**Given instruction**
Please rewrite the stretch of records from the line containing "Image resolution: width=276" through the line containing "Action: pyautogui.click(x=837, y=14)", replacing "apps grid icon" with "app launcher icon" and leaving everything else unchanged.
--- start Records to process ---
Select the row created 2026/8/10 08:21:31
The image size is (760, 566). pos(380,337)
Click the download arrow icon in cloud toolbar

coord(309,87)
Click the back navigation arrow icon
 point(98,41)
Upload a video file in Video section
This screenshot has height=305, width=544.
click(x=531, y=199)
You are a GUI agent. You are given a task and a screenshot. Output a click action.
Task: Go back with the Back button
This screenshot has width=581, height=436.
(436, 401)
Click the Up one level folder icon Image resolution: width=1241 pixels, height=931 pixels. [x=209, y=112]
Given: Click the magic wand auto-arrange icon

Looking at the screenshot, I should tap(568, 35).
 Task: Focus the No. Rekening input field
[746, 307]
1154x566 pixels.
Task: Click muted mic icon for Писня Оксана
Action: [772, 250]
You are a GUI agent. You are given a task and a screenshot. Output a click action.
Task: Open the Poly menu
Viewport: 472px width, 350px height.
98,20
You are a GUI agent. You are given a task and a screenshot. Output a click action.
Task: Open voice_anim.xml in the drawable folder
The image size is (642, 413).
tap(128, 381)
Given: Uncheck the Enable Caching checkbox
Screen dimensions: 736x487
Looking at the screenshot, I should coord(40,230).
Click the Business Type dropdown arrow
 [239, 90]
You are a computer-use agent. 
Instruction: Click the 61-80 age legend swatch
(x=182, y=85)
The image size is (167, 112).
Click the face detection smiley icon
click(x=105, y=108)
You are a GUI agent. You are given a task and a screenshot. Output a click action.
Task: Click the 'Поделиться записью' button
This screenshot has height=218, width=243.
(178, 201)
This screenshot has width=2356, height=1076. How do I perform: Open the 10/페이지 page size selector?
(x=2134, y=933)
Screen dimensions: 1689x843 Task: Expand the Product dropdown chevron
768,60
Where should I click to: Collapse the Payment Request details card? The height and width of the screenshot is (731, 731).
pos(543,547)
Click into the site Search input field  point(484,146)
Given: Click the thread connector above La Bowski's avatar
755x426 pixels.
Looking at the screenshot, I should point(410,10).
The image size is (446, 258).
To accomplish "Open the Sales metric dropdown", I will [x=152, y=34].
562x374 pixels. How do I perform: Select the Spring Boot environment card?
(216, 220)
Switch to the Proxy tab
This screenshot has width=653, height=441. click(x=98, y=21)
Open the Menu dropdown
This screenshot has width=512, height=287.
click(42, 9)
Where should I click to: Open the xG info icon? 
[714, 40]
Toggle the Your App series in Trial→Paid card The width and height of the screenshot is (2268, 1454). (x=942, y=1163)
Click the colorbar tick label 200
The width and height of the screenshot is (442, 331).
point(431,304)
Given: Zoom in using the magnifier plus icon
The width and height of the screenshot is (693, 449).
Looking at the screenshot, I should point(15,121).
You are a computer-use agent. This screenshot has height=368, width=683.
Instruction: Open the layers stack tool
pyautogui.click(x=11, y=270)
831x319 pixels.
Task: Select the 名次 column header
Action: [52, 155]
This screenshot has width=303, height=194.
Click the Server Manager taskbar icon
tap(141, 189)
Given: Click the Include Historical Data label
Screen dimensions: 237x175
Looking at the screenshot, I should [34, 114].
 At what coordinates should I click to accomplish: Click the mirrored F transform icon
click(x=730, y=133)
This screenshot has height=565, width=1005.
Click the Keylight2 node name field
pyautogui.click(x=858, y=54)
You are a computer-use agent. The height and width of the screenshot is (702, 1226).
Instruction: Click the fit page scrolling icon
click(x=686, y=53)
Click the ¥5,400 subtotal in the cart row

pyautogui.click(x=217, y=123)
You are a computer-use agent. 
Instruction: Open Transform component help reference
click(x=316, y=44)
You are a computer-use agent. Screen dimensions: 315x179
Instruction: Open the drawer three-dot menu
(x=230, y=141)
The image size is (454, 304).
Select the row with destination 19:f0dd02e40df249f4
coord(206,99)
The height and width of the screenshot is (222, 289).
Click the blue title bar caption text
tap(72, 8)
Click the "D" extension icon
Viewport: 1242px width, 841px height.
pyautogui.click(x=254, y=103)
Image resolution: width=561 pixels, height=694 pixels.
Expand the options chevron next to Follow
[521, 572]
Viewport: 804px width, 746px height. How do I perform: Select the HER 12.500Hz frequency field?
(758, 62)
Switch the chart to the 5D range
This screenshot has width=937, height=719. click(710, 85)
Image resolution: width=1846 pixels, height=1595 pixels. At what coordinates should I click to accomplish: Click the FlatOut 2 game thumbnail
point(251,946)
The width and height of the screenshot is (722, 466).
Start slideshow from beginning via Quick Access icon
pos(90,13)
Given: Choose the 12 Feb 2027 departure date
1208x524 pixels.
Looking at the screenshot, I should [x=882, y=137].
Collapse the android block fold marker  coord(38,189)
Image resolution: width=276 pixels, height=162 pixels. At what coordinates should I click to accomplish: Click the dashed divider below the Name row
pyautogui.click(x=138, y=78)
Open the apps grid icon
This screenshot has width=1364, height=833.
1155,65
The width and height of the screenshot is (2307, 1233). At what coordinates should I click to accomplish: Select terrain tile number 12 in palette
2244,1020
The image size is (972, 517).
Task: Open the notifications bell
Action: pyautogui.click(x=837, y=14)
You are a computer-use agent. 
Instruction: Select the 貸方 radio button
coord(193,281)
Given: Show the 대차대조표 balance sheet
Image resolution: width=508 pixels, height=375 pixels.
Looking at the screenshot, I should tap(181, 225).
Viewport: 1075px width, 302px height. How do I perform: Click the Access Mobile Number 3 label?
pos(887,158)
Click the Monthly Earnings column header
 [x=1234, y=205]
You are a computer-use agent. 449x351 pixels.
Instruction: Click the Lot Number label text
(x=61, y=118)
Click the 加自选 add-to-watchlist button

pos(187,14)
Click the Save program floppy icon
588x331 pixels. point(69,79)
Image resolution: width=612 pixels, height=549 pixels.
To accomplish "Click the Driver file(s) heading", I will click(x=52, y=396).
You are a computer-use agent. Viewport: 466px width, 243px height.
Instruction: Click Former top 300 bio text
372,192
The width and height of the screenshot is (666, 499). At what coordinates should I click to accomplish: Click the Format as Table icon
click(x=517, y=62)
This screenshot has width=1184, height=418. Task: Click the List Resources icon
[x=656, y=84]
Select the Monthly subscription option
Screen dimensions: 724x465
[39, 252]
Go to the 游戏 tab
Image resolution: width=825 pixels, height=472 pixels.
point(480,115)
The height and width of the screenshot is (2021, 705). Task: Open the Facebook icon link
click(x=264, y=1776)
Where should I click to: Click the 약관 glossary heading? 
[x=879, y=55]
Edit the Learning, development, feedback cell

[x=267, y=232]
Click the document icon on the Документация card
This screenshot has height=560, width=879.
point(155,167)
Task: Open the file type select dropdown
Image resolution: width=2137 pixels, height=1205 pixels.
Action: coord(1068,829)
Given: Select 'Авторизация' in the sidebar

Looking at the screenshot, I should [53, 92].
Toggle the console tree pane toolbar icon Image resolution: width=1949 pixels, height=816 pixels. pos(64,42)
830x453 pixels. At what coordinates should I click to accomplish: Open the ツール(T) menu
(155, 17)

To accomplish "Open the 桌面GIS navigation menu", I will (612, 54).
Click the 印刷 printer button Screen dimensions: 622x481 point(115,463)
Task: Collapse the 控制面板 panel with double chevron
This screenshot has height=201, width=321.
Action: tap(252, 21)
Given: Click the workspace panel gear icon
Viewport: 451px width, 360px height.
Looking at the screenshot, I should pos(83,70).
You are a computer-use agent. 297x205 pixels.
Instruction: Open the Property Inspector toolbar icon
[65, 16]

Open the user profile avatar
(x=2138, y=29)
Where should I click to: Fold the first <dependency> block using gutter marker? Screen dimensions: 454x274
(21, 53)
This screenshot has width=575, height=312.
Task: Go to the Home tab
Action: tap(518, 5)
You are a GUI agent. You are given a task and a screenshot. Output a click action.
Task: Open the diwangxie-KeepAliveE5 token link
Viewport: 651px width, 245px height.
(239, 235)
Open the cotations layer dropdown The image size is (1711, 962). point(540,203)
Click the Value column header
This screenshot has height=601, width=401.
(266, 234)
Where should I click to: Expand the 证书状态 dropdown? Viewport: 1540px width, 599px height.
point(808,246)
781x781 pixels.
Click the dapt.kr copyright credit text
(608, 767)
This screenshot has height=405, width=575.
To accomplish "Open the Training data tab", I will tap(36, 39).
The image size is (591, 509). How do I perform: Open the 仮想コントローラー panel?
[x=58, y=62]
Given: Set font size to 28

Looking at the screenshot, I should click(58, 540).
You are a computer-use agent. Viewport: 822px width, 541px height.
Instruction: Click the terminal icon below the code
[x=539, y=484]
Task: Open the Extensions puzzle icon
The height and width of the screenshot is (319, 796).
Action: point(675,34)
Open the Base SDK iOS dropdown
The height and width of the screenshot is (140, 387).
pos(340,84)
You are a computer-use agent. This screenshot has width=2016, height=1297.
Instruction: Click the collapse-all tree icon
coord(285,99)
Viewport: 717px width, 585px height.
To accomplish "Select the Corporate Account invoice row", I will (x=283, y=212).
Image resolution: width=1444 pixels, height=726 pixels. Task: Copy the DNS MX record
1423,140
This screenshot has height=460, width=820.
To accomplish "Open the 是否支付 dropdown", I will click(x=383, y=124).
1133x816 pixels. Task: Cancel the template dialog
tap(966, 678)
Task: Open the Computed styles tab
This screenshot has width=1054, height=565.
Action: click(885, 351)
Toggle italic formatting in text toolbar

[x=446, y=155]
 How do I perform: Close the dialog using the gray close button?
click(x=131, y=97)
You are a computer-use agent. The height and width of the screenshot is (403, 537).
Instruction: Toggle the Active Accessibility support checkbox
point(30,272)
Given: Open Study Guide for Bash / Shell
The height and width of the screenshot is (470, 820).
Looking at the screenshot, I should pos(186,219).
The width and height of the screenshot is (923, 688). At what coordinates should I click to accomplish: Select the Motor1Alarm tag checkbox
--- end Records to process ---
**Full response**
Image resolution: width=276 pixels, height=162 pixels. At what coordinates should I click to accomplish: Click the dashed divider below the Name row
pyautogui.click(x=138, y=78)
Open the app launcher icon
This screenshot has width=1364, height=833.
1155,65
The width and height of the screenshot is (2307, 1233). At what coordinates should I click to accomplish: Select terrain tile number 12 in palette
2244,1020
The image size is (972, 517).
Task: Open the notifications bell
Action: pyautogui.click(x=837, y=14)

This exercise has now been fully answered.